However, we at length got heartily tired of our sojourn amid the reefs, and the more so as we began to fear that we might miss the rich ship from Carthagena. A council was therefore held, at which we all agreed that we had wasted too much time already, seeking for the dwarf’s treasure, and that the sooner the ship’s head was turned to the southward the better. Accordingly, the next sunrise saw the boats hoisted up, our anchor safely catted at our bows, and the schooner running gaily upon her original course.
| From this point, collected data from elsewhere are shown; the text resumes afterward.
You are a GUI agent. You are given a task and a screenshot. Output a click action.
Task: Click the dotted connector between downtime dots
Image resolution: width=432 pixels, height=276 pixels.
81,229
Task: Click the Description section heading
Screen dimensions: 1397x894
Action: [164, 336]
We had rough weather and heavy seas ere we made the Samballas islands, to which we first intended to repair, and one stormy night I saw, for the first time, the appearance of that strange light which is sometimes seen on board ships at sea, and which the Spanish and Portuguese seamen know as the ‘corpus,’ or ‘corpus sant,’ and which our sailors sometimes call ‘Nell’s Beacon.’ The Spanish word seems to me to be clearly a corruption of ‘corpus sanctum’—the holy body—they tracing the light, which I believe to be nothing else than a mere harmless wandering meteor, to some religious or sacred origin. The night that the corpus sant appeared on board the Will-o’-the-Wisp was stormy and unsettled, the sky being piled with gloomy clouds, and the wind strong and gusty. I was sitting by the steersman, when, looking aloft, I saw something like a greenish-blue glare flickering along the weather end of the main cross-trees, just as if some one at a distance had been flashing a dark lantern through the rigging. I was rubbing my eyes, doubtful whether I had seen aright, when all at once the pale glimmer appeared, as it were, to become concentrated on one spot at the very end of the cross-trees, where it gleamed with a dim yet steady light, like a star.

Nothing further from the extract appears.